The recent surprise attack launched by the militant group Hamas on Israel from the Gaza Strip caused oil prices to surge by more than 3%. However, experts suggest that the impact on oil and gas prices, particularly in the United States, is likely to remain limited unless the conflict escalates further and involves third parties from inside or outside the region.
Industry experts, including Iman Nasseri, Middle East managing director of energy consultancy Facts Global Energy, have indicated that the effect on oil prices will likely be constrained unless the conflict rapidly expands into a regional war involving major global players like the United States and Iran, along with other supporters of the involved parties.
As long as the violence does not spread beyond the immediate conflict between Hamas and Israel, it is expected that oil and gas prices in the United States will not be significantly affected. This sentiment is supported by the fact that neither Gaza nor Israel are significant petroleum producers.

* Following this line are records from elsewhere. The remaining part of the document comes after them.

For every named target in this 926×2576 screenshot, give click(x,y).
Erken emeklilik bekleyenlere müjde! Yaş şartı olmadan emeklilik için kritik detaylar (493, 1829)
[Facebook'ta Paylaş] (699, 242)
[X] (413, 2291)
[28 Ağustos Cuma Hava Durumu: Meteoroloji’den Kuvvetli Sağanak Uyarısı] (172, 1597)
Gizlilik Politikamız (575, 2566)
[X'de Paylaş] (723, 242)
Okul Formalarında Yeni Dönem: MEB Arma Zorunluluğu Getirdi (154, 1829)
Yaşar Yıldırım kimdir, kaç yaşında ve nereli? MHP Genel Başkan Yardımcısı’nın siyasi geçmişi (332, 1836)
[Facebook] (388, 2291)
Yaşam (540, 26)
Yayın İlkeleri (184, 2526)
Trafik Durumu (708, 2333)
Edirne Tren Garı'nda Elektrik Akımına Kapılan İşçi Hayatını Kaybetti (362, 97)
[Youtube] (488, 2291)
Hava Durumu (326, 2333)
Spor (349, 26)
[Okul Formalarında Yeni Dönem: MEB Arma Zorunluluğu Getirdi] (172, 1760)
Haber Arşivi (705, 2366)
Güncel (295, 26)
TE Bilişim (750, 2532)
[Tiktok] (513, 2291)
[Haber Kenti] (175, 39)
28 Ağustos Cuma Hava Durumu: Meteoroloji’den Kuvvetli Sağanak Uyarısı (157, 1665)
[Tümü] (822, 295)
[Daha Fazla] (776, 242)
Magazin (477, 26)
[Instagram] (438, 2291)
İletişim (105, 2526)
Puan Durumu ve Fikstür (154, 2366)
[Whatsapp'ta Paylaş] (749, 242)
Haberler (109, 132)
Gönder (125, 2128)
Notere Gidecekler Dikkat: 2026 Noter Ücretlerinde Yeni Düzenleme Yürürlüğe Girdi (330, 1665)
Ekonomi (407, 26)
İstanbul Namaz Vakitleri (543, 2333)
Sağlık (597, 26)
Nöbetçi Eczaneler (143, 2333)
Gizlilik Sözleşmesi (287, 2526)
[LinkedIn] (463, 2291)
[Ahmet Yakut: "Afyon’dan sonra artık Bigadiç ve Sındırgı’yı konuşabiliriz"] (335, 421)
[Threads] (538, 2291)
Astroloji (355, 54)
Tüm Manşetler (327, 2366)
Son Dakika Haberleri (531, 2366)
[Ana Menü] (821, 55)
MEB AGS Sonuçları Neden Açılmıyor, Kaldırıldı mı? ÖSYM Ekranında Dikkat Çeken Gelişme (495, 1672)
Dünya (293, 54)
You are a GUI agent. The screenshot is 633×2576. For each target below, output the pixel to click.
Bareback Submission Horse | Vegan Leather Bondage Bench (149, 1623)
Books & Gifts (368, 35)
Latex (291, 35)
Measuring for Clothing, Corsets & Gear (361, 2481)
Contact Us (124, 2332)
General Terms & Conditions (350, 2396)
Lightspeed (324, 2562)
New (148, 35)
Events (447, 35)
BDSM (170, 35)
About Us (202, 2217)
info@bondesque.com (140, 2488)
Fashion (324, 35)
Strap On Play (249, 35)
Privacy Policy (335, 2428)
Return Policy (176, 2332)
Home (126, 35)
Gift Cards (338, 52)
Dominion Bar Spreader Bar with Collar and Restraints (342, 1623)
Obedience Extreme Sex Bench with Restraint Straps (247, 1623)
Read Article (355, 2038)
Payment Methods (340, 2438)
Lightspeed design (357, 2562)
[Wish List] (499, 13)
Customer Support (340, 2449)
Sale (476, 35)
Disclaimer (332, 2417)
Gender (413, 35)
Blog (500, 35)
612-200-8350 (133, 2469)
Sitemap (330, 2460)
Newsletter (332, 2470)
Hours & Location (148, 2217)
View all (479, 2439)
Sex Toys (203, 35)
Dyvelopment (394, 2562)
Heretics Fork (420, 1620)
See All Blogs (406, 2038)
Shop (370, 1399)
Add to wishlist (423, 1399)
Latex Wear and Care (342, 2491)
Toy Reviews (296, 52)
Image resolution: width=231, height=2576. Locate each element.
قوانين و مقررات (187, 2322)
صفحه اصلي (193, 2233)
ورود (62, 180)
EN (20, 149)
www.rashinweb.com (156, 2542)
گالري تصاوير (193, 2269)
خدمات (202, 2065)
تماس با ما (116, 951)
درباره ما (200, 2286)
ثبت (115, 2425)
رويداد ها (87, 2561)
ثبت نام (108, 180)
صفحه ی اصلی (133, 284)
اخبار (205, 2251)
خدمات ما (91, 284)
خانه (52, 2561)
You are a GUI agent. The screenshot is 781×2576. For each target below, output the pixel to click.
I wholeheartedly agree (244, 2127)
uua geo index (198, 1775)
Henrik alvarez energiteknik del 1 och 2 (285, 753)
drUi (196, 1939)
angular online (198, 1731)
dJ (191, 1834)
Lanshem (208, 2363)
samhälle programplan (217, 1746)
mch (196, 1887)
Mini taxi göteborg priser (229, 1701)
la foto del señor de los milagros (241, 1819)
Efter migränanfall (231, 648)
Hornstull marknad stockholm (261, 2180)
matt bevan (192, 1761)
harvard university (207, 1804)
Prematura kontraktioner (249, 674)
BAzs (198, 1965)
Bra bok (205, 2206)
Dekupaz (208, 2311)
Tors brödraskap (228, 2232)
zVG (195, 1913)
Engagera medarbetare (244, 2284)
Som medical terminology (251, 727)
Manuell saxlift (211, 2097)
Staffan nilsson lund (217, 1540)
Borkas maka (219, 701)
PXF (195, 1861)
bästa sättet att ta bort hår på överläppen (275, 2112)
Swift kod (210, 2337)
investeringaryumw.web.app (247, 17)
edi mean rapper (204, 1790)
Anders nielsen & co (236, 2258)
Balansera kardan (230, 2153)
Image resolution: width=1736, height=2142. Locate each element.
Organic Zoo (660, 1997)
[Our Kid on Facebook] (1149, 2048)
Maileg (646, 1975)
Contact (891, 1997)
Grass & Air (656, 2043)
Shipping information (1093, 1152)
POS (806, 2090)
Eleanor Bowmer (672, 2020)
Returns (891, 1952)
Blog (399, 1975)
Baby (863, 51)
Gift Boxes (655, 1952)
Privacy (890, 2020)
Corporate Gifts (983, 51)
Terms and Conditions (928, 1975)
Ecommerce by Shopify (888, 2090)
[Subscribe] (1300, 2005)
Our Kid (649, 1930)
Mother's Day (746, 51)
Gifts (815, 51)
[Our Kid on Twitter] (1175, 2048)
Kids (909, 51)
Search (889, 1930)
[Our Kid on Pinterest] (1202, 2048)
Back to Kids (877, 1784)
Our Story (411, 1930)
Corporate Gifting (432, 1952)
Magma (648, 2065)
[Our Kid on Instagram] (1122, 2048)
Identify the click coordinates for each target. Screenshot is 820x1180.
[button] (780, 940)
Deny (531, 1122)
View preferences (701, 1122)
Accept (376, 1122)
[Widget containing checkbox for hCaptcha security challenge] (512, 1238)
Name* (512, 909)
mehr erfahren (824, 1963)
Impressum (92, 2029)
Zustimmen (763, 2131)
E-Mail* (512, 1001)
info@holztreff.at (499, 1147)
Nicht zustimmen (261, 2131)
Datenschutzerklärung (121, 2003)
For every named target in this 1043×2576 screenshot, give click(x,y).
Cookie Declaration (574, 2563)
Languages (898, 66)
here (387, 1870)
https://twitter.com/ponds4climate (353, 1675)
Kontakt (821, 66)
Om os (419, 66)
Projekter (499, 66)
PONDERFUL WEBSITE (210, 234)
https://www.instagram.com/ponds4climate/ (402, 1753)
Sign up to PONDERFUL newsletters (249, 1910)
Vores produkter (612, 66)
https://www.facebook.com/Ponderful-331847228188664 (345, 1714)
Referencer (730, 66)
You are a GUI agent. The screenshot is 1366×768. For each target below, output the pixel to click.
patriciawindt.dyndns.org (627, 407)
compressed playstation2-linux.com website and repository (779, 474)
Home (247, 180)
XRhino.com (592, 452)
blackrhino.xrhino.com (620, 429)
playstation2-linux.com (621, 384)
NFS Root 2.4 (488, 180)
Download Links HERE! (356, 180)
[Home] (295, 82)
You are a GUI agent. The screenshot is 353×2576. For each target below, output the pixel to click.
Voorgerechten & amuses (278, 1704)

In the United States, gas prices have been following a downward trend. Despite the conflict, American drivers have not witnessed any substantial increase in gasoline prices. The average price for a gallon of regular gasoline in the U.S. actually decreased by 11 cents from the previous week, according to AAA. Several factors, such as the jobs report and the potential for further interest rate hikes by the Federal Reserve, continue to exert downward pressure on oil prices, as explained by Patrick DeHaan, head of petroleum analysis at GasBuddy.
Furthermore, experts note that the ongoing hostilities in Gaza and Israel are geographically and practically distinct from Russia’s ongoing invasion of Ukraine, which began last year. Unlike Gaza and Israel, Russia is a major exporter of oil and natural gas. However, there is a wildcard in the form of Iran, which has congratulated Hamas on its offensive against Israel but denied direct involvement.
Additionally, heating oil prices are anticipated to rise, primarily due to seasonality changes. Demand for heating oil tends to increase as temperatures drop, particularly in areas like the Northeastern United States, leading to a surge in consumption during the heating season.
For U.S. drivers planning major road trips in the coming months, the current situation is not a significant cause for concern in terms of fuel prices. However, it is advisable to keep an eye on the evolving situation, especially if geopolitical turmoil escalates and impacts energy markets.